1. No, not at all common.
2. The downsides are that the official standard does not spell out the parameters that come with <ST> such as a Cpk value. So a note is required, and it would probably have to spell out more than just the Cpk threshold (sample size, etc.).

Another downside: Many people think that <ST> simply means that it's a critical dimension which must be tracked statistically by the QA folks. While it sort of means that, it also means that the tolerance number itself was determined by statistical methods.

John-Paul Belanger
Certified Sr. GD&T Professional
Geometric Learning Systems

 

[greenimi]

Randomization could be another issue on why this is not used very often.

 

[Wunderbear]

So how is this requirement usually communicated? If I rely on my RSS calculations, how can I communicate to the vendor the design intent that I am really hoping for him be mean centered around the nominal?
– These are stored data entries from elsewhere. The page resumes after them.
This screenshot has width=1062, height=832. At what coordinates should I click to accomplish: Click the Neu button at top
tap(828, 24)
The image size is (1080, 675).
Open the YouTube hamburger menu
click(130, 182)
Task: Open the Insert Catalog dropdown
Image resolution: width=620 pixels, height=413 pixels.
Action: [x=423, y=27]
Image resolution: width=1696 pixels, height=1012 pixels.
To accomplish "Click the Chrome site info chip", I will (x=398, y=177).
In the absence of good data for the process capability, is my best bet to inflate my RSS calculations by 'benderizing' or anticipating a 1.5 sigma mean shift?

 

[3DDave]

The US DoD has MIL-STD-1916, available for free from

http://quicksearch.dla.mil/

Also see MIL-HDBK-1916 which describes how to implement the mil standard and is also available for free from

http://quicksearch.dla.mil/qsDocDetails.aspx?ident_number=205665

This is a symbol that should not be in the Dimensioning and Tolerancing standard at all.
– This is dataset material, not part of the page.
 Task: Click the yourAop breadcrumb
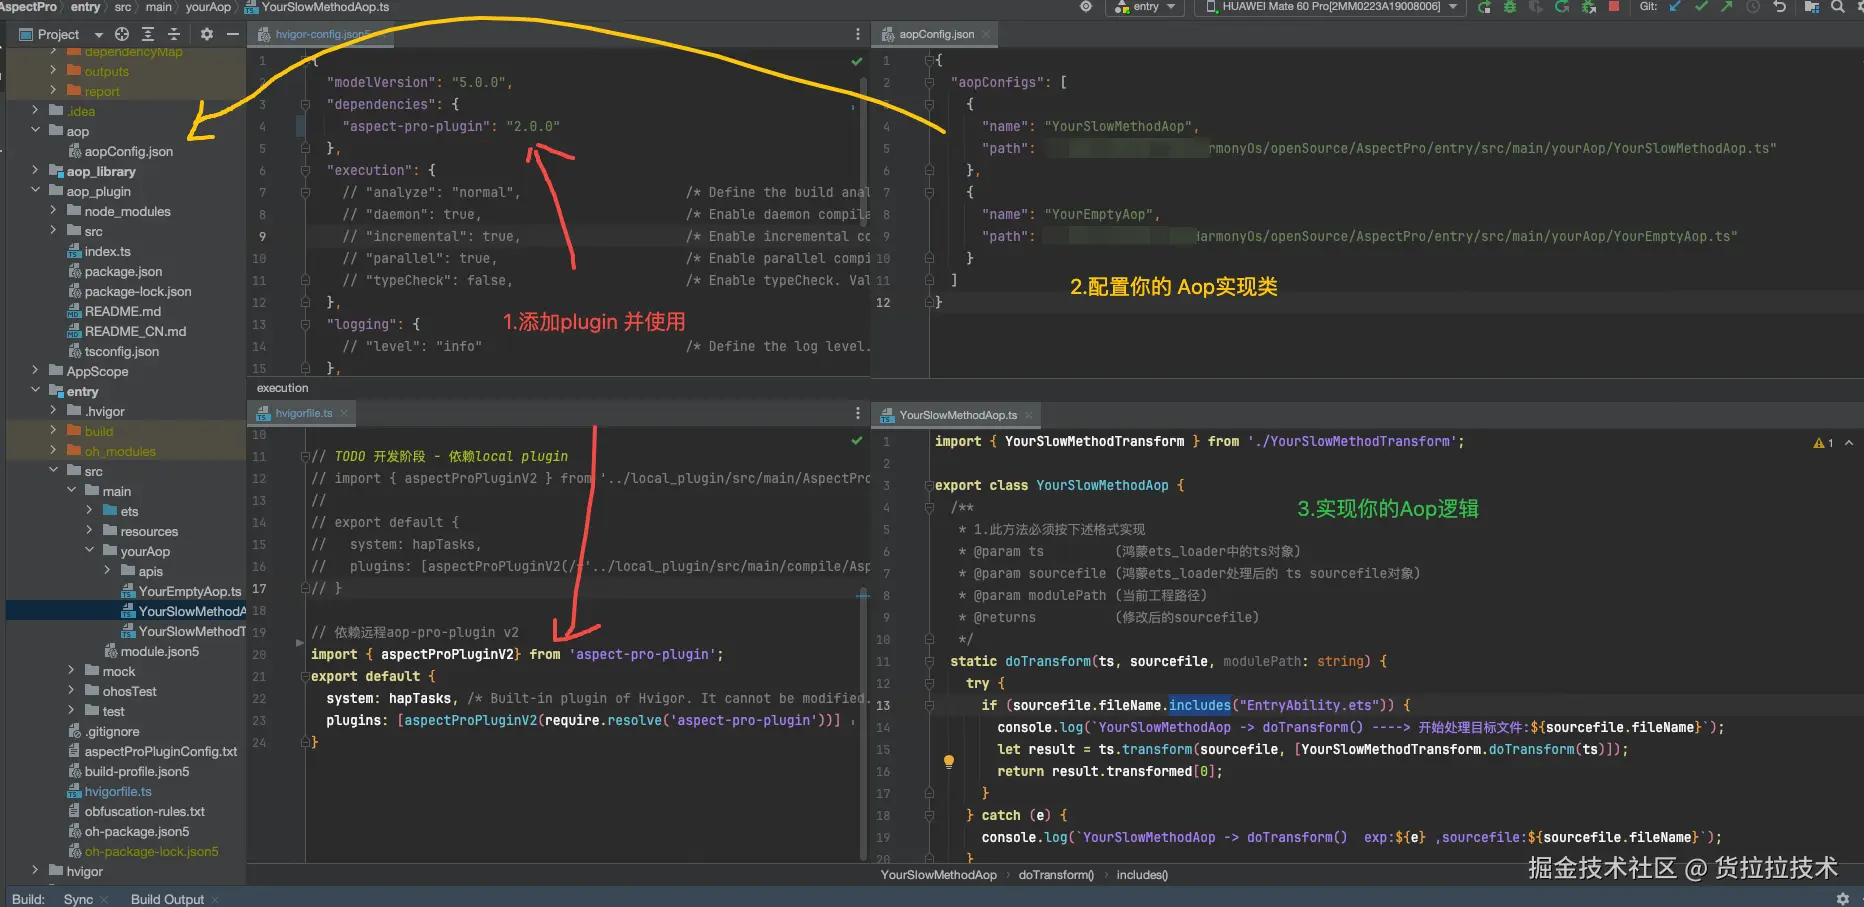[x=208, y=7]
The problem is that there is an entire branch of mathematics (Statistics) that is devoted to the subject and a little symbol in an unrelated standard doesn't cover it. Were someone to create a separate documentation standard, such as is done for Castings and Forgings, to elaborate on Standard and Uniform methods that would be cook-book copied, including exactly how data is collected, how data is processed, how the results are transmitted, and how the results affect the final products, that would be useful.

It would also include the methods that designers would use to allocate tolerances and do the tolerance analysis required to understand the requirements. My experience is that almost no designers have such an understanding. For the few who do - they can create their own documentation with little problem and there's no reason to let the ones who don't have a pretend symbol. A flag note is sufficient.

This is more like the 1982 version inclusion of 'quadrants' because they were trying to embrace the CMM makers.


Here's a document that covers some of the subject - faculty.washington.edu/fscholz/Reports/isstech-95-030.pdf

"At this point the above symbol indicates that tolerances set with this symbol are to be monitored by statistical process control methods. How that is done is still left up to the user."

Further:

"In the basic statistical tolerancing scheme it is assumed that detail part dimensions vary randomly according to a normal distribution, centered at the midpoint of the tolerance range and with its ±3σ spread covering the tolerance interval. For given part dimension tolerances this kind of statistical analysis typically leads to much tighter assembly tolerances, or for given assembly tolerance it requires considerably less stringent tolerances for detail part dimensions, resulting in significant savings in cost or even making the difference between feasibility or infeasibility of a proposed design.

Practice has shown that the results are usually not quite as good as advertised.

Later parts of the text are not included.